An adult or pediatric patient with an established tracheostomy in respiratory distress or failure.

PROCEDURES
  • Consult with the patient’s caregivers for assistance.
  • Assess tracheostomy tube. Look for possible causes of distress (DOPES) which may be easily correctable, such as a detached oxygen source.
  • If the patient’s breathing is adequate but exhibits continued signs of respiratory distress, administer high-flow oxygen via non-rebreather mask or blow-by, as tolerated, over the tracheostomy.
  • If patient’s breathing is inadequate, assist ventilations using bag-valve-mask.
  • If on a ventilator, remove the patient from the ventilator prior to using bag valve device with high-flow oxygen. mask device as there may be a problem with the ventilator or oxygen source.
  • Suction if unable to ventilate via tracheostomy or if respiratory distress continues.
  • Use no more than 100 mmHg suction pressure.
  • If the tracheostomy tube has a cannula, remove it prior to suctioning.
  • Determine proper suction catheter length by measuring the obturator.
  • If the obturator is unavailable, insert the suction catheter approximately 2 - 3 inches into the tracheostomy tube.
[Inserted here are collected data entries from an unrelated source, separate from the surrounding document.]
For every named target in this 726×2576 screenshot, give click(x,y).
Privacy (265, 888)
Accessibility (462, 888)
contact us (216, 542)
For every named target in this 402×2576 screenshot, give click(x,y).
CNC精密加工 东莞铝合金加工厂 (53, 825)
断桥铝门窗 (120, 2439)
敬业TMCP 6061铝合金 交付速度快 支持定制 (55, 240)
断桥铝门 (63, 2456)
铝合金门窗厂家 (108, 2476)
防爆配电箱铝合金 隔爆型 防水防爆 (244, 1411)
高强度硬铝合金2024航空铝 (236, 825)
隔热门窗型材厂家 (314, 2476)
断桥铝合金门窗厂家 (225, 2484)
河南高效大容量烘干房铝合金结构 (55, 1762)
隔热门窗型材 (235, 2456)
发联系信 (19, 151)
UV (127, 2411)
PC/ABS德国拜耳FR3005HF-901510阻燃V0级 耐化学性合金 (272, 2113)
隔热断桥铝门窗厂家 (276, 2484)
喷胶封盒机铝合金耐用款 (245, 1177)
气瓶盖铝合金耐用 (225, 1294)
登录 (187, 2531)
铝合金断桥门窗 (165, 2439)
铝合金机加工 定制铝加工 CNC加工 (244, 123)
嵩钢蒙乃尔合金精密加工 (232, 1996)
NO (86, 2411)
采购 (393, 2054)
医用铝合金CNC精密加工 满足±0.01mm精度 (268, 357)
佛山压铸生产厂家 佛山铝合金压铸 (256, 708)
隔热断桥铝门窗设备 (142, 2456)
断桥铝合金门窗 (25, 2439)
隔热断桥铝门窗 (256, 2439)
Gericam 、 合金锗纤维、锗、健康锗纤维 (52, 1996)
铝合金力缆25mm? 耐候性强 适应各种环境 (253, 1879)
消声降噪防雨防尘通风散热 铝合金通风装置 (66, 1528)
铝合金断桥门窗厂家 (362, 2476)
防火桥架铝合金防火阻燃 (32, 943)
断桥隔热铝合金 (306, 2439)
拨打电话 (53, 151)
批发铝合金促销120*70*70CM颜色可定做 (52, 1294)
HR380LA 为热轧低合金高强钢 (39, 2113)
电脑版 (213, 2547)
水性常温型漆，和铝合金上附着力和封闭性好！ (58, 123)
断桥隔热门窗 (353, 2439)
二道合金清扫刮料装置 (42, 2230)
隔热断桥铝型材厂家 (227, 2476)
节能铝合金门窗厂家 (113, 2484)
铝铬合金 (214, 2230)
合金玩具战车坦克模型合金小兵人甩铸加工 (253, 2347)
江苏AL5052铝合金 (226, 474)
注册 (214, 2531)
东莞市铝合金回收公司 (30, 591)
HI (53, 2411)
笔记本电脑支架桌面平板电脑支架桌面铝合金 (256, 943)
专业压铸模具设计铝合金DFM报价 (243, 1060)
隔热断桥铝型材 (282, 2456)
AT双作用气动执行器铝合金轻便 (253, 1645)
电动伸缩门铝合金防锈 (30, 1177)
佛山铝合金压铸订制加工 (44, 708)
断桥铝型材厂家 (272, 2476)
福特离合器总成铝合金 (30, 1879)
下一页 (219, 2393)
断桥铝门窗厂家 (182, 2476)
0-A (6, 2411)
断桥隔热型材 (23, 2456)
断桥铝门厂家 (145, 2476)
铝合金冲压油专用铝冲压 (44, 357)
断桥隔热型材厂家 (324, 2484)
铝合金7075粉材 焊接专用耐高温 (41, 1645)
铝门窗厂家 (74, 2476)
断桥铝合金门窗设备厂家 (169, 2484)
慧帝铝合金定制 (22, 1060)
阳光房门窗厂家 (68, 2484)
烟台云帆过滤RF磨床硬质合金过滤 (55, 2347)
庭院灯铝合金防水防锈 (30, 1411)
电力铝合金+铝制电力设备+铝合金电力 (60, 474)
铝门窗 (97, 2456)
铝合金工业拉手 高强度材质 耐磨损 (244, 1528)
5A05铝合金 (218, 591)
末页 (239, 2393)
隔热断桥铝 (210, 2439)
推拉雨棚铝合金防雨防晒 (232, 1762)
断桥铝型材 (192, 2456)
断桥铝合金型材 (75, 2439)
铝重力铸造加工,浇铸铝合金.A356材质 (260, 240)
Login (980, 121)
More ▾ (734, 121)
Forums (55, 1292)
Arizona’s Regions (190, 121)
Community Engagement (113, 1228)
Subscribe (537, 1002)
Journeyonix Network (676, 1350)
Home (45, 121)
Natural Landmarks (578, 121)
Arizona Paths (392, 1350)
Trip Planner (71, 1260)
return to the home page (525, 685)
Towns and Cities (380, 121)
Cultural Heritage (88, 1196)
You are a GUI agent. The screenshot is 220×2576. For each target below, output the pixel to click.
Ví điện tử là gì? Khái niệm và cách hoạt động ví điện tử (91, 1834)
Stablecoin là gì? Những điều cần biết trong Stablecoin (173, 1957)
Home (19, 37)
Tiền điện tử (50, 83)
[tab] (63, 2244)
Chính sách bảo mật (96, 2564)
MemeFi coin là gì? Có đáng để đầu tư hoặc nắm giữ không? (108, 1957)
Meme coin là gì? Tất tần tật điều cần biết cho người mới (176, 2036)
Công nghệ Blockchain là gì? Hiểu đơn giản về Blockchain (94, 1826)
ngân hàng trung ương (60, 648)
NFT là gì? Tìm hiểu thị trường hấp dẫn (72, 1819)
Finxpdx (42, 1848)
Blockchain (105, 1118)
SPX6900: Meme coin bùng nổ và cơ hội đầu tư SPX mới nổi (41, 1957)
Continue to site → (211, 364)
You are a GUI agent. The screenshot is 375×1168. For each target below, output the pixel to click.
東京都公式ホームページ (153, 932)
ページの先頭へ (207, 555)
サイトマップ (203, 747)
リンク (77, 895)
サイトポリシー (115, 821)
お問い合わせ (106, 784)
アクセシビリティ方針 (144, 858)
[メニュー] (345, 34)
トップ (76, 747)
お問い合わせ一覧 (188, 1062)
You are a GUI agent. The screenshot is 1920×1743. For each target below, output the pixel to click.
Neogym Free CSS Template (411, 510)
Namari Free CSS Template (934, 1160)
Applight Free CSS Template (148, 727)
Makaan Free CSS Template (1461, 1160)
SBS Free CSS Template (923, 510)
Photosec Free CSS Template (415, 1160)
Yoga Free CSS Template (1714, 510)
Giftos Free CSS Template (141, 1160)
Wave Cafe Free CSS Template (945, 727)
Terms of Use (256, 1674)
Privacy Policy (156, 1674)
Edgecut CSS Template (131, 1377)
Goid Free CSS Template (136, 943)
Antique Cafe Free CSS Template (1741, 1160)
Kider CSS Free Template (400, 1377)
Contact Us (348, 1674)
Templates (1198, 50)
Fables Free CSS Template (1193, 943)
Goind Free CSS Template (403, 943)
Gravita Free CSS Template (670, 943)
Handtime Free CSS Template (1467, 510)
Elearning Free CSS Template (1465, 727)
Do not use force!
  • 2 - 3 mL saline flush may be used to help loosen secretions.
  • If the patient remains in severe distress, continue ventilation attempts using bag valve mask with high-flow oxygen via the tracheostomy. Consider underlying reasons for respiratory distress and refer to the appropriate protocol for intervention.

PARAMEDIC STANDING ORDERS

INDICATIONS
  • An adult or pediatric patient with an established tracheostomy, in respiratory distress or failure where EMT and Advanced EMT tracheostomy interventions have been unsuccessful.
  • Dislodged tracheostomy tube.
CONTRAINDICATIONS

None

PROCEDURE
  • If the patient remains in severe respiratory distress, remove tracheostomy tube and attempt bag valve mask ventilation.
  • If another tube is available from caregivers, insert into stoma and resume ventilation (a standard endotracheal tube may be used or the used tracheostomy tube, after being cleaned).
  • If unable to replace tube with another tracheostomy tube or endotracheal tube, assist ventilations with bag valve mask and high-flow oxygen.